Eating Disorder Symptoms

Eating disorders and PTSD frequently overlap, and researchers have begun exploring whether MDMA-assisted therapy might help with both simultaneously. In a double-blind, placebo-controlled trial of 90 people with severe PTSD, researchers also measured eating disorder symptoms using a standardized screening tool. At baseline, about 15% of participants scored in the clinical range for disordered eating, and nearly a third scored in a high-risk range, even though none had active purging behaviors or dangerously low weight.

The results were notable. Participants who received MDMA-assisted therapy showed significantly greater reductions in eating disorder symptoms compared to those who received therapy with a placebo. The effect was particularly strong among women with elevated scores at the start of the study.
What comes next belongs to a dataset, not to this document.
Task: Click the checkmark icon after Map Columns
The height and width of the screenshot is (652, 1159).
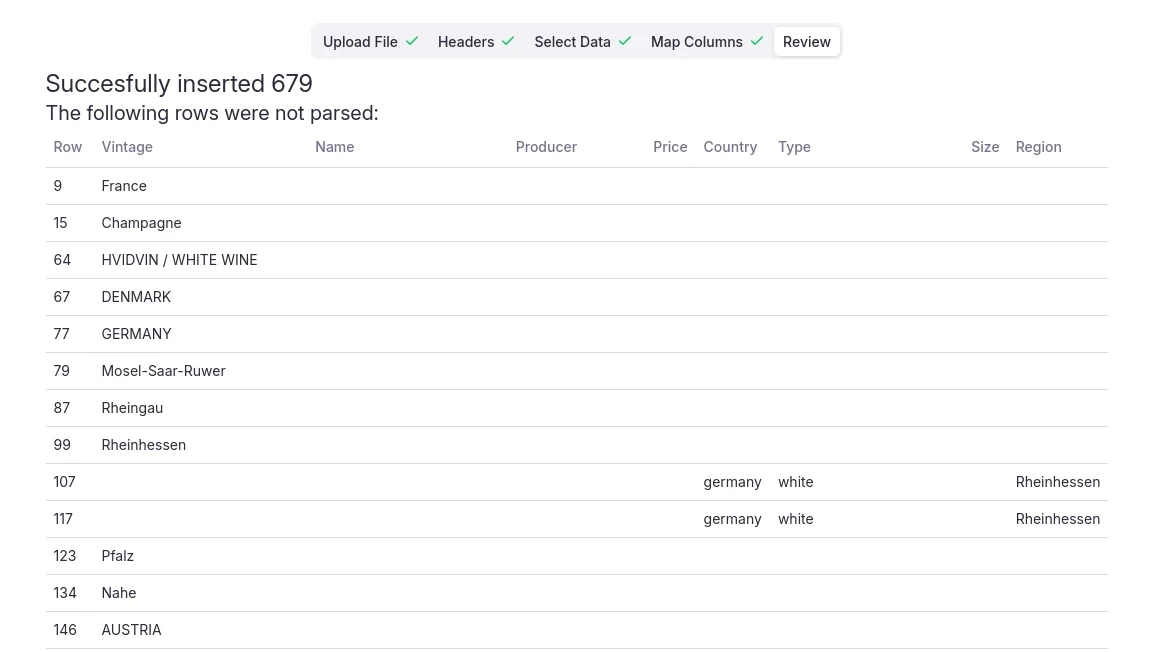Action: pyautogui.click(x=757, y=41)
This research is still early, and the eating disorder findings were exploratory rather than the primary focus of the trial, but they suggest MDMA-assisted therapy may address psychological patterns that fuel disordered eating, especially when trauma is involved.

Social Anxiety

Small studies have also investigated MDMA-assisted therapy for social anxiety, including in autistic adults. The rationale is similar to the PTSD work: MDMA’s effects on serotonin and emotional processing may temporarily reduce the fear and defensiveness that make social situations distressing, giving therapists an opening to help patients build new patterns. This research is in much earlier stages than the PTSD trials, and no large controlled studies have been completed yet.

Side Effects in Clinical Settings

MDMA-assisted therapy is not without physical side effects, even in controlled medical environments. Data pooled from the two major Phase 3 PTSD trials paint a clear picture of what participants experienced during and after dosing sessions.
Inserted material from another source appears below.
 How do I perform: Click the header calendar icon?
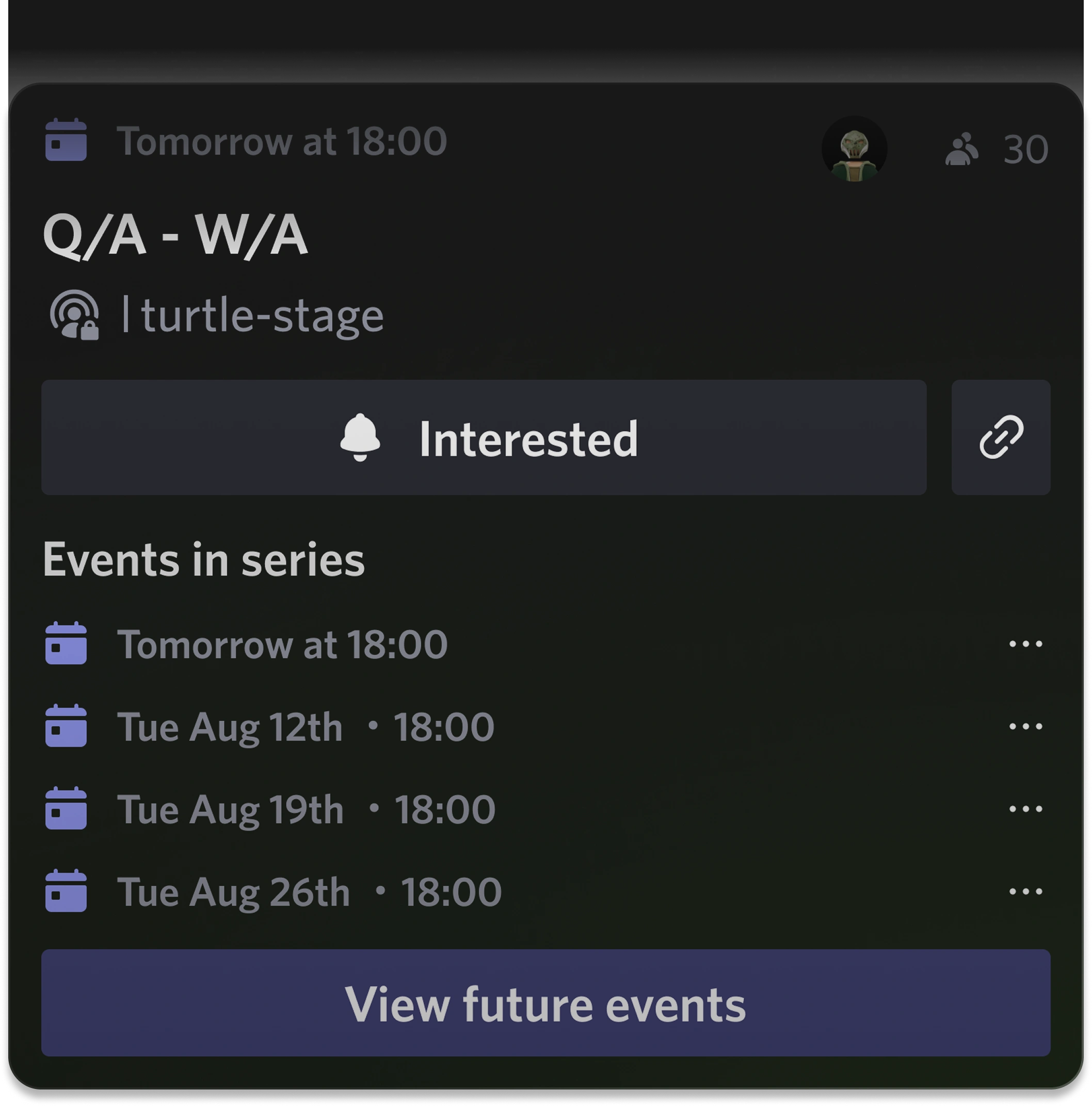(66, 140)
The most common side effects were jaw clenching and tightness (reported by about 58% of MDMA participants versus 15% on placebo), headache (72% versus 58%), decreased appetite (43% versus 11%), insomnia (39% versus 30%), nausea (38% versus 17%), and excessive sweating (28% versus 4%). Many participants also reported feeling cold or hot, fatigue, dizziness, muscle tightness, and restlessness.

Cardiovascular effects were more concerning. Blood pressure rose by an average of 17 points systolic and 7 points diastolic, and heart rate increased by an average of 23 beats per minute. About 68% of MDMA-treated participants had blood pressure readings at or above 140/90 at some point during sessions, compared to 22% on placebo. Roughly 6% reached severely elevated systolic readings above 180. The compound also affected temperature regulation and fluid balance, with higher rates of sweating, chills, and shifts in body temperature perception.

These effects generally occurred during the dosing sessions themselves and were managed by the clinical teams present. But they underscore why this treatment is designed for supervised medical settings rather than self-administration, and why cardiovascular health is a screening consideration for potential patients.